Cost-Aware Security Reductions

This file packages the cost-transform part of a reduction theorem.

ReductionWithCost records:

• a reduction reduce : Adv → Adv',
• a monotone transform on asymptotic cost bounds,
• a proof that the reduced adversary's cost profile is bounded by that transform.

This is intentionally abstract in both the choice of efficiency class and the shape of the cost objects being transformed. Users can instantiate the resulting meta-theorems with scalar costs, structured resource profiles, interface-profile bounds, or any other preordered asymptotic notion that is closed under the transform carried by the reduction.

def SecurityGame.EfficientFor {Adv : Type u_1} {σ : Type u_4} [Preorder σ] (cost : Adv → ℕ → σ) (isEff : (ℕ → σ) → Prop) : Adv → Prop

An adversary is efficient for a profile class isEff if its concrete cost profile is bounded by some admissible asymptotic profile in that class.

structure SecurityGame.CostClassMap {σ : Type u_4} {σ' : Type u_5} (isEff : (ℕ → σ) → Prop) (isEff' : (ℕ → σ') → Prop) (transform : ℕ → σ → σ') : Prop

A transform on asymptotic cost bounds maps a source efficiency class into a target one.

• map_mem (bound : ℕ → σ) : isEff bound → isEff' fun (n : ℕ) => transform n (bound n)

structure SecurityGame.ReductionWithCost {Adv : Type u_1} {Adv' : Type u_2} {σ : Type u_4} {σ' : Type u_5} [Preorder σ] [Preorder σ'] (cost : Adv → ℕ → σ) (cost' : Adv' → ℕ → σ') : Type (max (max (max u_1 u_2) u_4) u_5)

A reduction together with an explicit transform on asymptotic cost bounds.

• reduce : Adv → Adv'
• transform : ℕ → σ → σ'
• monotone_transform (n : ℕ) : Monotone (self.transform n)
• cost_bound (A : Adv) (n : ℕ) : cost' (self.reduce A) n ≤ self.transform n (cost A n)

theorem SecurityGame.ReductionWithCost.efficientFor_image {Adv : Type u_1} {Adv' : Type u_2} {σ : Type u_4} {σ' : Type u_5} [Preorder σ] [Preorder σ'] {cost : Adv → ℕ → σ} {cost' : Adv' → ℕ → σ'} (R : ReductionWithCost cost cost') {isEff : (ℕ → σ) → Prop} {isEff' : (ℕ → σ') → Prop} {A : Adv} (hA : EfficientFor cost isEff A) (hmap : CostClassMap isEff isEff' R.transform) : EfficientFor cost' isEff' (R.reduce A)

The cost transform of a reduction sends admissible profile bounds on the source adversary to admissible profile bounds on the reduced adversary.

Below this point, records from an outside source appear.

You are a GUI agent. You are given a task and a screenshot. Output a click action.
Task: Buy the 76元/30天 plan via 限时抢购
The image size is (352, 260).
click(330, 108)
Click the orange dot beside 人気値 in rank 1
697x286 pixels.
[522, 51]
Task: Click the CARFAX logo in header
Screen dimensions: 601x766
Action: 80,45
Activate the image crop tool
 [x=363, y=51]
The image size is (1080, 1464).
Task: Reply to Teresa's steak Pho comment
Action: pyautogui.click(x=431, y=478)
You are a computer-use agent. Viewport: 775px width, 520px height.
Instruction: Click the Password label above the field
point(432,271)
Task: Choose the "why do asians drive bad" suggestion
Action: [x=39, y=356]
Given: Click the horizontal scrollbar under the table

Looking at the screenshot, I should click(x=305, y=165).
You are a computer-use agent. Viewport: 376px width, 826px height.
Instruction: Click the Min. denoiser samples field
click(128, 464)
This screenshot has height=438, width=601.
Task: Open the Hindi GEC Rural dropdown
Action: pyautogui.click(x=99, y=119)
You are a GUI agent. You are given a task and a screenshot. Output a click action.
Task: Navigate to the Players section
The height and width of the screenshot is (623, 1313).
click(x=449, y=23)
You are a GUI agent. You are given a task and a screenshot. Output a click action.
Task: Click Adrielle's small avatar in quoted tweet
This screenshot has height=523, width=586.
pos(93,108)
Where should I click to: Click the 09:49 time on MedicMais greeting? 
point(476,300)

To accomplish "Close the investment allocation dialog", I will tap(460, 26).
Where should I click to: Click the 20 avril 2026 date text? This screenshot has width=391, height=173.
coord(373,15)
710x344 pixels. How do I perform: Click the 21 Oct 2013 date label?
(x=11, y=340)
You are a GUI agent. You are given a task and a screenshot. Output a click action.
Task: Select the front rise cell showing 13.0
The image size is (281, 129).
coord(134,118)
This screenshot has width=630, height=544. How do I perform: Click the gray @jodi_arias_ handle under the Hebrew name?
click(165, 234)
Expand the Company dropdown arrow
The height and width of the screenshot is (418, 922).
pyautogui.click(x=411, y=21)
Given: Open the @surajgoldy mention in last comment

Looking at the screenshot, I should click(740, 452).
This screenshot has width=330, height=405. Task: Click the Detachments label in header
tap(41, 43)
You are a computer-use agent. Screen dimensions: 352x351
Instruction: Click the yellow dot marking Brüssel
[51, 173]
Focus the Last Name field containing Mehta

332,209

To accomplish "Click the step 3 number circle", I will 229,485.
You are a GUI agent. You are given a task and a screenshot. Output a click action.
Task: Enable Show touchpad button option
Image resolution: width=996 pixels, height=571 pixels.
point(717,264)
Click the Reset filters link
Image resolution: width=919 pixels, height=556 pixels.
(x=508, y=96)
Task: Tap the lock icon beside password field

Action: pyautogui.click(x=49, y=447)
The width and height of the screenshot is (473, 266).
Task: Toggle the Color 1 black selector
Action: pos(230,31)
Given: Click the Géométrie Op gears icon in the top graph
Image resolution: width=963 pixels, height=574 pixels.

def SecurityGame.ReductionWithCost.comp {Adv : Type u_1} {Adv' : Type u_2} {Adv'' : Type u_3} {σ : Type u_4} {σ' : Type u_5} {σ'' : Type u_6} [Preorder σ] [Preorder σ'] [Preorder σ''] {cost : Adv → ℕ → σ} {cost' : Adv' → ℕ → σ'} {cost'' : Adv'' → ℕ → σ''} (R₁ : ReductionWithCost cost cost') (R₂ : ReductionWithCost cost' cost'') : ReductionWithCost cost cost''

Cost-aware reductions compose by composing both the adversary map and the profile transform.

theorem SecurityGame.secureAgainst_of_reduction_withCost {Adv : Type u_1} {Adv' : Type u_2} {σ : Type u_4} {σ' : Type u_5} [Preorder σ] [Preorder σ'] {g : SecurityGame Adv} {g' : SecurityGame Adv'} {cost : Adv → ℕ → σ} {cost' : Adv' → ℕ → σ'} {isEff : (ℕ → σ) → Prop} {isEff' : (ℕ → σ') → Prop} (R : ReductionWithCost cost cost') (hadv : ∀ (A : Adv) (n : ℕ), g.advantage A n ≤ g'.advantage (R.reduce A) n) (hmap : CostClassMap isEff isEff' R.transform) (hsecure : g'.secureAgainst (EfficientFor cost' isEff')) : g.secureAgainst (EfficientFor cost isEff)

Cost-aware security reduction.

If a reduction preserves advantage, and if the target efficiency class is closed under the reduction's cost transform, then security of the target game implies security of the source game for adversaries whose cost profiles lie in the source class.